━━━ SOURCE MATERIAL ━━━

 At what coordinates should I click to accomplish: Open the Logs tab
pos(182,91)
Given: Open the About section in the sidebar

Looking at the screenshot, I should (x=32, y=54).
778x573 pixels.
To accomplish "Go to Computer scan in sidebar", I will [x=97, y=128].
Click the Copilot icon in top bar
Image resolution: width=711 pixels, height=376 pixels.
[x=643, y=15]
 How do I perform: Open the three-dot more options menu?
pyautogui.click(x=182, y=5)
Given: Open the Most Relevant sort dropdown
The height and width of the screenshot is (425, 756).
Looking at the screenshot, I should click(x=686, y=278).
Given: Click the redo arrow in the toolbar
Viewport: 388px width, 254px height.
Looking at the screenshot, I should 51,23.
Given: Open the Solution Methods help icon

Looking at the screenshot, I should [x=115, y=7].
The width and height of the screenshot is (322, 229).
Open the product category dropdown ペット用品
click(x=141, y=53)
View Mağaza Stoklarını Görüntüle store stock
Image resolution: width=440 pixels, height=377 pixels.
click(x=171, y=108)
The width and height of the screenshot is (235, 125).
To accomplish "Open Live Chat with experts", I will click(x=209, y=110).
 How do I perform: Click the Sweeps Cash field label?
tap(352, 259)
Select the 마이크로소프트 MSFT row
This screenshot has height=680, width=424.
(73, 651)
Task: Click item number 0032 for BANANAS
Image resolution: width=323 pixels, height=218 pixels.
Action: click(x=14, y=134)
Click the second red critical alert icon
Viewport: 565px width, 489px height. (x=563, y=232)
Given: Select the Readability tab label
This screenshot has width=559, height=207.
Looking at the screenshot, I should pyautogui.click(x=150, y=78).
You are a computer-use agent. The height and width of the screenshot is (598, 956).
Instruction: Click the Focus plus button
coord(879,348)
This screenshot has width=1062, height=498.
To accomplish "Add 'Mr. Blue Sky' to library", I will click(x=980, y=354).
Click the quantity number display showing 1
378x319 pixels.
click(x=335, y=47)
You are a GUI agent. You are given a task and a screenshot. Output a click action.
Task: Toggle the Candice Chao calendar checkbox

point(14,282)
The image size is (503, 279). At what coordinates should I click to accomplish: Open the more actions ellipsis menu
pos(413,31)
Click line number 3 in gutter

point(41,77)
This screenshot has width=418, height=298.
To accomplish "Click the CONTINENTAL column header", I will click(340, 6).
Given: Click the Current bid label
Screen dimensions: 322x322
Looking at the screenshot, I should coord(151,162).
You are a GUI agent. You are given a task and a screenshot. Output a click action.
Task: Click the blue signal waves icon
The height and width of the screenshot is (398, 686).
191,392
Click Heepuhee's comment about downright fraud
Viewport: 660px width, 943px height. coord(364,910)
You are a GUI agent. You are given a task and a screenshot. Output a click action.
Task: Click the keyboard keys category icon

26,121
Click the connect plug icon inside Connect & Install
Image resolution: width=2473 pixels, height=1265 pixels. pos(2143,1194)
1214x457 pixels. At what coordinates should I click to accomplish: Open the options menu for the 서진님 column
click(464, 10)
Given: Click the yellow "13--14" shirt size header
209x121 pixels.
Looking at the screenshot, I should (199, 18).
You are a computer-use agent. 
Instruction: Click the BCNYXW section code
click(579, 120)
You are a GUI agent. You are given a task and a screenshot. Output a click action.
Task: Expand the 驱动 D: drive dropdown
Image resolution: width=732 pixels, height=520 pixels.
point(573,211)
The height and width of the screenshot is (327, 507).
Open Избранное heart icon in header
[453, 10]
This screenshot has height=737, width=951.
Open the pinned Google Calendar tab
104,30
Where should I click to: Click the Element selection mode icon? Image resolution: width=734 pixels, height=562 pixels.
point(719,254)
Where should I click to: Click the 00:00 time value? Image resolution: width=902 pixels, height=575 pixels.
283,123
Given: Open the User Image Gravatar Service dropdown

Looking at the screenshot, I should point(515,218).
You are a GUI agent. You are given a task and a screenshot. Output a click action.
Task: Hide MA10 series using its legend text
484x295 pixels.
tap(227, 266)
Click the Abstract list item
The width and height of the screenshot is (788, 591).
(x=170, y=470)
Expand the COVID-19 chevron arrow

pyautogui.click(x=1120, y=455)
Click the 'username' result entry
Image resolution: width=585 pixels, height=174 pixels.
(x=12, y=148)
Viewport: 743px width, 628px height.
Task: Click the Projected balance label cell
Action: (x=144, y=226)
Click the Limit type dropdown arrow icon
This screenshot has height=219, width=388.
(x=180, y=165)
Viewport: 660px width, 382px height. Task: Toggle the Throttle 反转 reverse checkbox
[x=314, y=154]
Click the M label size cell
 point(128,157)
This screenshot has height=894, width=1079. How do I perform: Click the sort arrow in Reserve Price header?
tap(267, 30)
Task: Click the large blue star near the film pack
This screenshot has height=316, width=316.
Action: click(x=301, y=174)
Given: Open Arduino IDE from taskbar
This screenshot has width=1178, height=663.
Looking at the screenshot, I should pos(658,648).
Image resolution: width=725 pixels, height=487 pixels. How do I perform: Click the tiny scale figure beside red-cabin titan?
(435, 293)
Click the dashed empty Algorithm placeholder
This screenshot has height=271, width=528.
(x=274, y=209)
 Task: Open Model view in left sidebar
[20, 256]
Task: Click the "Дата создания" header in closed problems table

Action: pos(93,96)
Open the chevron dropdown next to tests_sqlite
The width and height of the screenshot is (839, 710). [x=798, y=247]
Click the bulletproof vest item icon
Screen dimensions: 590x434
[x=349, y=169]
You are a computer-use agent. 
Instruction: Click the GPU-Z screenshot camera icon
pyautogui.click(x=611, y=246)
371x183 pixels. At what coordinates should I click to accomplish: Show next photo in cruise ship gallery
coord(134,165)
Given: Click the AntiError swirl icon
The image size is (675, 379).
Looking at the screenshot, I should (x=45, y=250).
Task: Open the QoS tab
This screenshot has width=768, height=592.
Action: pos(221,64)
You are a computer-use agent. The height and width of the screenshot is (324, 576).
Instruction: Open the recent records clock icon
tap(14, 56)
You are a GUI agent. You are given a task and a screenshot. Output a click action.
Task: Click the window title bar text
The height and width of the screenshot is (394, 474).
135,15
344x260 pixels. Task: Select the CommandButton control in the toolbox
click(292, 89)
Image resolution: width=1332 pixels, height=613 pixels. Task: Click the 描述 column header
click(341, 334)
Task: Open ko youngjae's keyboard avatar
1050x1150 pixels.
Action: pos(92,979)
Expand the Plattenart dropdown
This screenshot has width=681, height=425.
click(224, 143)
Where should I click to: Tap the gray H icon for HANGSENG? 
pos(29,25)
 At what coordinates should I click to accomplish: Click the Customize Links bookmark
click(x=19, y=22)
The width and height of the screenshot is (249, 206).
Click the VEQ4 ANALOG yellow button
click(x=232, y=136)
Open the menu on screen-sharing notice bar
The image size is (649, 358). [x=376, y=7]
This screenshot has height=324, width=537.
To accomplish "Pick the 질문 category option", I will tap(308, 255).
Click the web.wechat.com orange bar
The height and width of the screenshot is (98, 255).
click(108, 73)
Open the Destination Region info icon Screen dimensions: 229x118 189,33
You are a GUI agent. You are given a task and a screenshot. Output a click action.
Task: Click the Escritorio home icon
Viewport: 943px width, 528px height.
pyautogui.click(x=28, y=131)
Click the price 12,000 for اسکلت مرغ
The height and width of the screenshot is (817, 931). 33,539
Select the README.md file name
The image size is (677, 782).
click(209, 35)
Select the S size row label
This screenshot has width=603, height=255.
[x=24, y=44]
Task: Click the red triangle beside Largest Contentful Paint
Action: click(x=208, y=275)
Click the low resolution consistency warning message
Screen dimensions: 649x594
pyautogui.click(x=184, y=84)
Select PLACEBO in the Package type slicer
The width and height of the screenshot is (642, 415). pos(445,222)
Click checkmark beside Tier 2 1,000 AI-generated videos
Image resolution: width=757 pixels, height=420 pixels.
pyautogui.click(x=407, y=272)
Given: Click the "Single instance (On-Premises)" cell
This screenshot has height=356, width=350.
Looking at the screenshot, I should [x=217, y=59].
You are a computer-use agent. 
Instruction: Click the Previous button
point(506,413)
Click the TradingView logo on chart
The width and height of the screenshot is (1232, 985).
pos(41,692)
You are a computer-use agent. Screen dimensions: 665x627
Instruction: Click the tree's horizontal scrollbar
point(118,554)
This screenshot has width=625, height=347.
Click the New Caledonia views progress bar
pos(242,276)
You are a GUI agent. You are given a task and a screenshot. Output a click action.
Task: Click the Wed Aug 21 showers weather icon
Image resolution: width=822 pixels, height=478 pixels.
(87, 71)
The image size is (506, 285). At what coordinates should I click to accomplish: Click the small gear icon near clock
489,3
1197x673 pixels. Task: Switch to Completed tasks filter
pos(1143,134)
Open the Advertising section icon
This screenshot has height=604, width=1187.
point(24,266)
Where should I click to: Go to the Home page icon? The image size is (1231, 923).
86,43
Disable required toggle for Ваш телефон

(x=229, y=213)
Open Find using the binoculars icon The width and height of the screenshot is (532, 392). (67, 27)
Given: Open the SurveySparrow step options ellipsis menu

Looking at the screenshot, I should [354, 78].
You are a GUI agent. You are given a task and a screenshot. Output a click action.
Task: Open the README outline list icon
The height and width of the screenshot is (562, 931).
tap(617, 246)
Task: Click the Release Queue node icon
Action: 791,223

━━━

▶ **EXERCISE**: Copy all lines of the records in which the string "text" can be found.

▶ **OUTPUT OF THE TASK**:
Task: Hide MA10 series using its legend text
Task: Click the window title bar text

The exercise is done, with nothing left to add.